Disclosure statement

T. M. Kim received honoraria from or held an advisory role at AstraZeneca, Boryung, F. Hoffman-La Roche Ltd/Genentech, Inc, IMDBx, Inc., Janssen, Novartis, Regeneron, Samsung Bioepis, Sanofi, Takeda, Yuhan, and received research funding from AstraZeneca-Korea Health Industry Development Institute, outside of the submitted work.

N. Girard received honoraria and/or consulting fees from AbbVie, Amgen, AstraZeneca, BMS, Boehringer-Ingelheim, Daachi, Janssen, Lilly, Mirati, MSD, Novartis, Novartis, Pfizer, Roche, Sanofi, Takeda, and received grants from MSD and AstraZeneca paid to institution outside of the submitted work.

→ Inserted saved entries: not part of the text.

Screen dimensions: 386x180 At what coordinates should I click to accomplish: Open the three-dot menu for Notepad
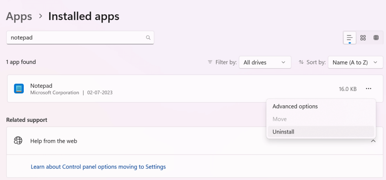pos(368,89)

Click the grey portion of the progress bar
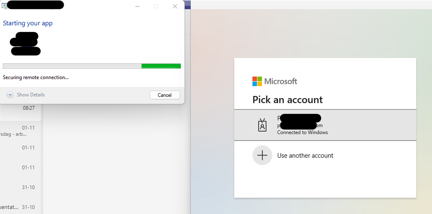[72, 66]
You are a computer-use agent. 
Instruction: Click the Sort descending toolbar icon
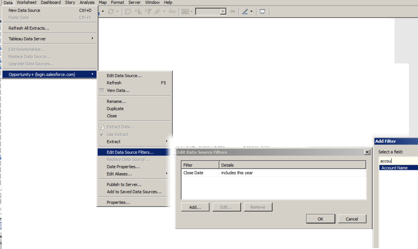[x=148, y=12]
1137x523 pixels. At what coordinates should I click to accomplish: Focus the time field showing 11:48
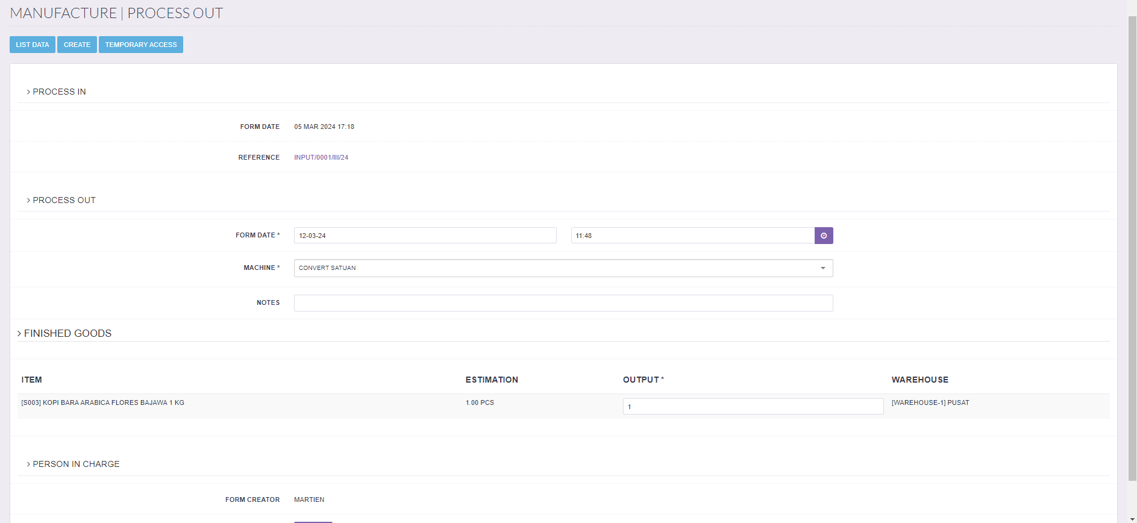tap(692, 236)
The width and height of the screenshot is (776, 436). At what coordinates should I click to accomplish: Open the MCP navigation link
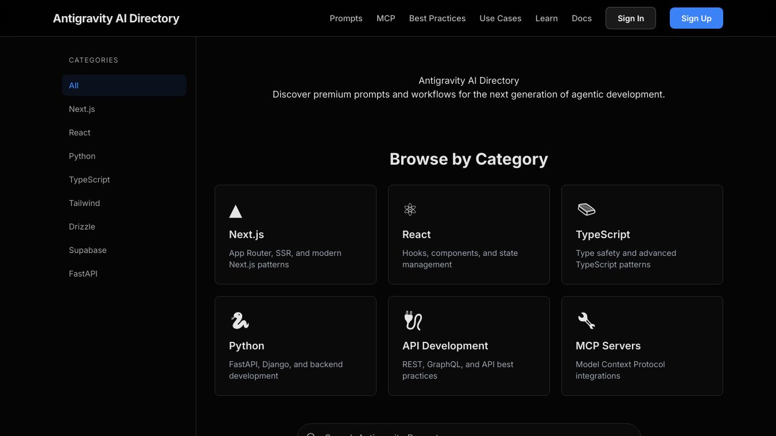click(386, 18)
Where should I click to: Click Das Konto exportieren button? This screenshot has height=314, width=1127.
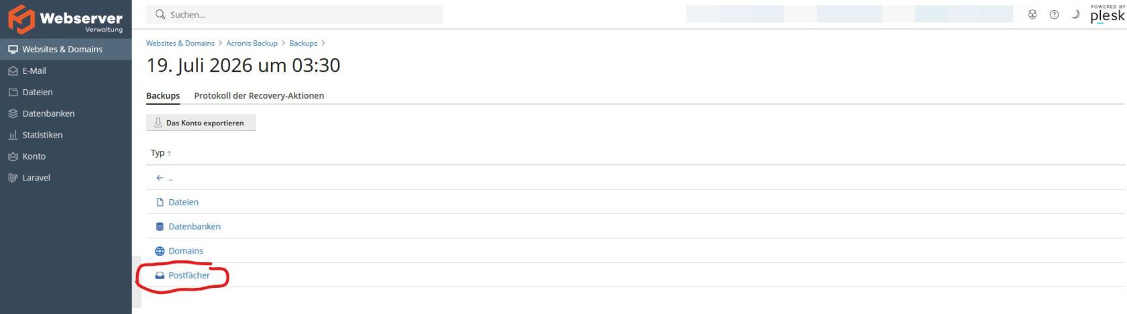201,123
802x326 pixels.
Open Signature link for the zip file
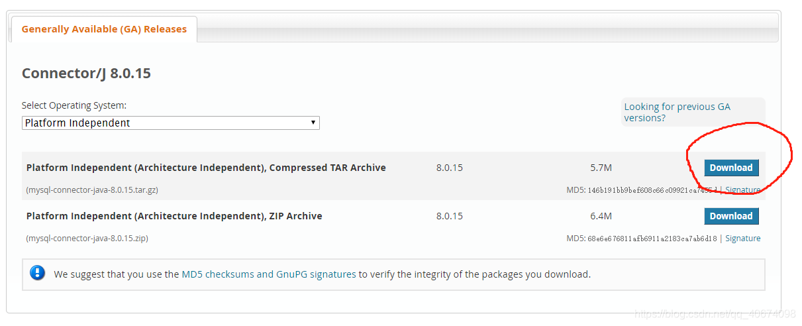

Zhuo, D. Y. Yu, Y. Yang, and M. Murota are full-time employees of Janssen. J. Zhuo received long-term incentives from Janssen. G. K. M. Low was a full-time employee of Janssen when this study was performed and received long-term incentives from Janssen. She is not an employee of Janssen currently.

C.T.K. Lim and N. J. Kleinman are full-time employees of IQVIA.

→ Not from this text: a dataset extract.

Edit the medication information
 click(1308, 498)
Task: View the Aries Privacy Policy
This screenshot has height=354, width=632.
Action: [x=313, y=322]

C. Cho is the founder of DAAN Biotherapeutics, has stock ownership in Bridgebio Therapeutics, Cyrus Therapeutics, Gencurix Inc, Interpark Bio Convergence, J INTS Bio, Kanaph Therapeutic Inc, TheraCanVac Inc, received consulting fees and/or research funding from Abion, AbbVie, AstraZeneca, Bayer, BeiGene, Blueprint Medicines, Boehringer-Ingelheim, BMS, Bridgebio Therapeutics, CHA Bundang Medical Center, Champions Oncology, CJ, CJ Bioscience, CJ Blossom Park, CureLogen, Cyrus Therapeutics, Dizal Pharma, Dong-A ST, Eli Lilly, Genexine, GI-Cell, GIInovation, Guardant, Hanmi, HK Inno. N, Imnewrun Biosciences Inc., Interpark Bio Convergence Corp, ImmuneOncia, Janssen, JINTSbio, Kanaph Therapeutics, LG Chem, Medpacto, MOGAM Institute, MSD, Novartis, Nuvalent, Oncternal, Onegene Biotechnology, Ono, Oscotec, Pfizer, RandBio, Regeneron, Roche, Takeda, Therapex, Yuhan, and received royalty from Champions Oncology, Crown Bioscience, Imagen, outside of the submitted work.

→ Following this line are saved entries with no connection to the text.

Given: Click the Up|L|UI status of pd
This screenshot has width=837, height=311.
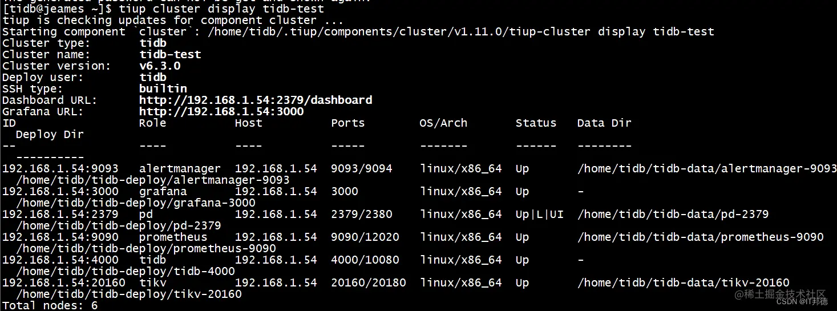Looking at the screenshot, I should tap(539, 215).
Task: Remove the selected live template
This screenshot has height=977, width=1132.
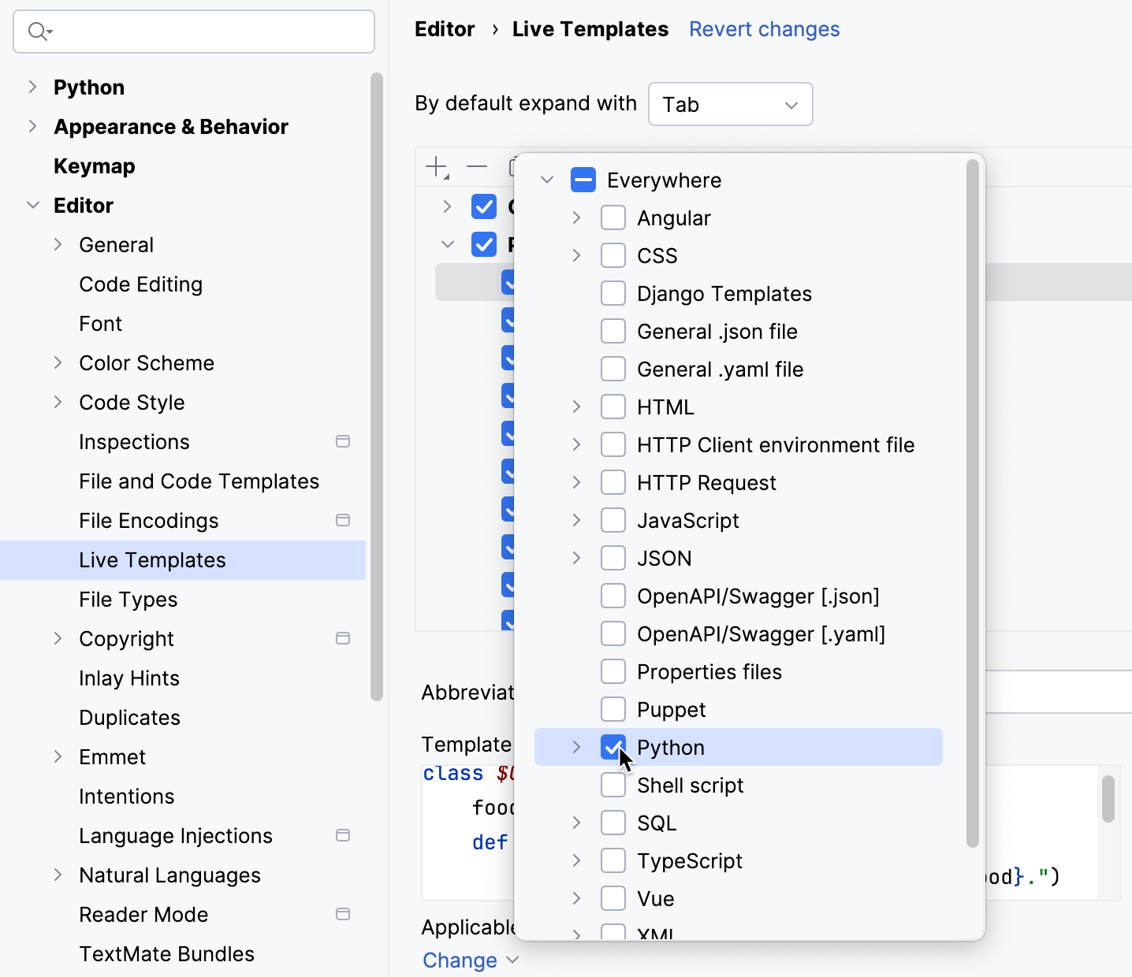Action: coord(476,166)
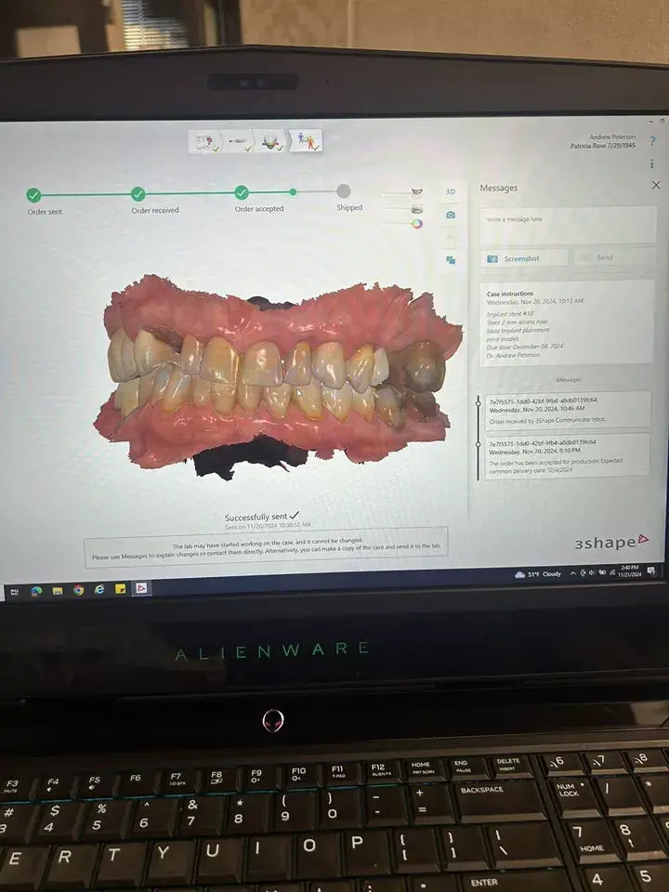
Task: Switch to the 3D view mode
Action: pos(451,191)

Data availability statement

Due to the nature of the research and due to ethical/legal/commercial restrictions, supporting data is not available.

Additional information

Funding

This study was sponsored by Janssen Asia Pacific, a division of Johnson & Johnson International (Singapore) Pte. Ltd. It is an affiliate of the Janssen Pharmaceutical Companies of Johnson & Johnson which owns Janssen Biotech, the developer of amivantamab. LCSCRUM-Asia was supported by grants from the Practical Research for Innovation Cancer Control from the Japan Agency for Medical Research and Development (AMED) and funds from SCRUM-Japan. The sponsor designed and conducted the study, analyzed and managed the data. Data were interpreted by the authors and the sponsor. The authors and the sponsor prepared, reviewed, and approved the manuscript, and made the decision to submit the manuscript for publication.